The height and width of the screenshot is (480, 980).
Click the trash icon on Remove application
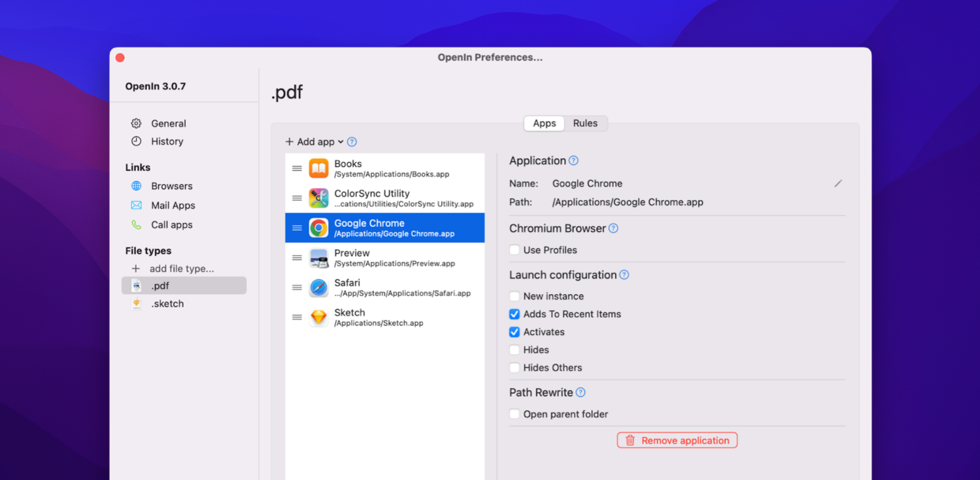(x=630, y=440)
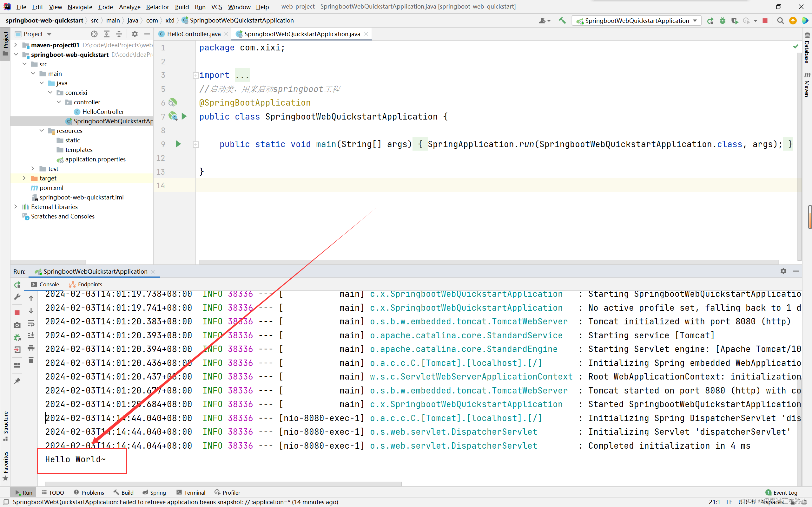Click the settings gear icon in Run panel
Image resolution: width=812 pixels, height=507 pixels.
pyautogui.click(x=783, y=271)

+===+

*Task*. Rewrite the material as a Markdown table with the columns "Row" and "Line," one numbered row per line, skipping blank lines and leaving out the pictures.

*Answer for this exercise*.
| Row | Line |
|---|---|
| 1 | The height and width of the screenshot is (480, 980). |
| 2 | Click the trash icon on Remove application |
| 3 | (x=630, y=440) |
| 4 | Click the settings gear icon in Run panel |
| 5 | Image resolution: width=812 pixels, height=507 pixels. |
| 6 | pyautogui.click(x=783, y=271) |